Provided text:
————————
Each case study will be conducted according to the following procedure (Table 2). On Day 1, the activity will start with a familiarisation session (1 hour)—either individually or with an assigned pair (CS2)—to familiarise the participants with the demonstrator (in the case of the IG) or alternative material (CG). Additionally, study participants will be asked to complete the well-being VAS and PANAS, provide a saliva sample, and wear a physiological monitoring device [43] for the remainder of the study. This device will measure participant’s heart rate (HR), heart-rate variability (HRv), respiration, oxygen saturation, blood volume pulse (BVP), electrodermal activity (EDA), galvanic skin response (GSR), movement (acceleration, rotation, cardinal direction), skin temperature (SKT), for affect recognition.
On Day 2, prior to the activity, participants will be asked to discuss study-relevant topics (sustainable tourism, ageing societies, disappearing communities, and immigration and multiculturalism) according to each CS. These discussions will be audio recorded, using an encrypted audio recorder. A “mood diary”, where participants will be reflecting upon their general mood, will also be audio recorded. This will consist of spontaneous speech in response to the open question ‘how are you feeling?’.
————————
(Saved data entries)
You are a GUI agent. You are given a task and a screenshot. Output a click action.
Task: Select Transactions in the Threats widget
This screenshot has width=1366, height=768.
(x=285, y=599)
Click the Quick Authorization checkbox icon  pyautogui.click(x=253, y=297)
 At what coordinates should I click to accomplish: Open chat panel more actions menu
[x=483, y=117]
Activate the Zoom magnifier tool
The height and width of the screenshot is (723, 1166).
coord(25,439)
————————
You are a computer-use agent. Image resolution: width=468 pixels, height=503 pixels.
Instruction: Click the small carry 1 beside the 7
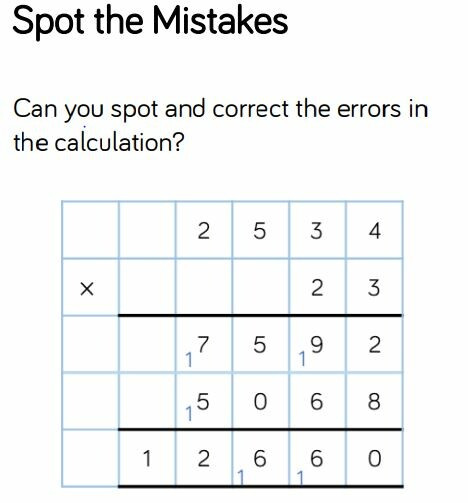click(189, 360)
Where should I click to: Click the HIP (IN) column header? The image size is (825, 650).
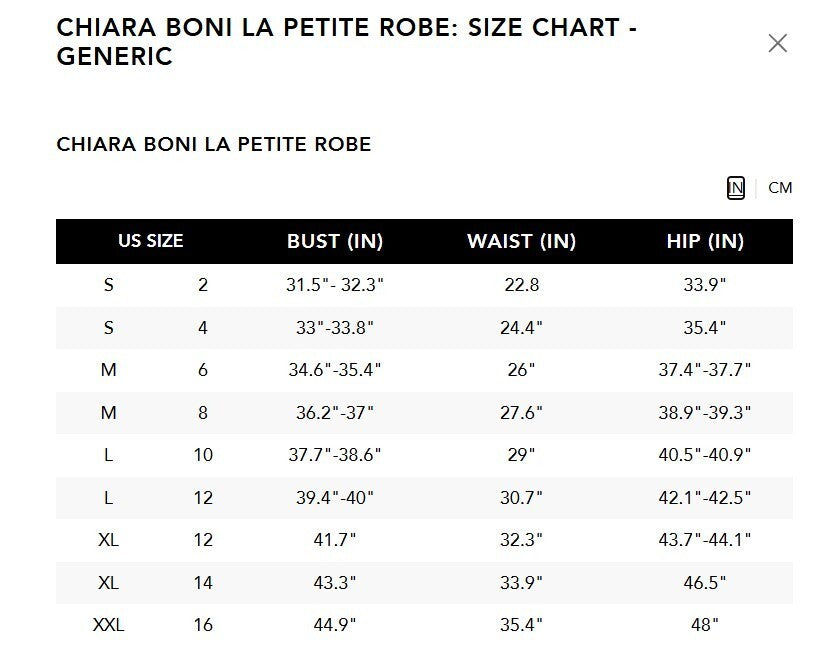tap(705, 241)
————————
Exercises to complete:
[A] Reproduce the case study procedure passage word for word, from "Each case study" to "for affect recognition.".
[B] Carry on the passage describing the case study procedure, starting right after its last sentence.

Answers provided:
[A]
Each case study will be conducted according to the following procedure (Table 2). On Day 1, the activity will start with a familiarisation session (1 hour)—either individually or with an assigned pair (CS2)—to familiarise the participants with the demonstrator (in the case of the IG) or alternative material (CG). Additionally, study participants will be asked to complete the well-being VAS and PANAS, provide a saliva sample, and wear a physiological monitoring device [43] for the remainder of the study. This device will measure participant’s heart rate (HR), heart-rate variability (HRv), respiration, oxygen saturation, blood volume pulse (BVP), electrodermal activity (EDA), galvanic skin response (GSR), movement (acceleration, rotation, cardinal direction), skin temperature (SKT), for affect recognition.

[B]
The cultural heritage activity will be supported by the INT-ACT XR demonstrator (IG) or standard site material (CG). The participant (or pair of participants) will be given a single-user tablet to access the XR demonstrator (IG) or printed site materials (CG). Both groups will be provided with audio recorders and clip-on microphones, which they will use to record their impressions of their XR experiences.
Finally, a debriefing session will include a conversation about the visit, its impact on the participants’ well-being, their level of satisfaction with the activity and how aspects of intangible cultural heritage contributed to it, whether the demonstrator helped (or hindered) their engagement with the site, the perceived impact on their well-being, and any other insights relevant to the objectives of the study. This conversation will be audio recorded. Additionally, they will be asked to complete another well-being VAS and PANAS, provide a saliva sample following the above-described procedure, and assess the tool’s usability by completing the SUS.
Physiological samples.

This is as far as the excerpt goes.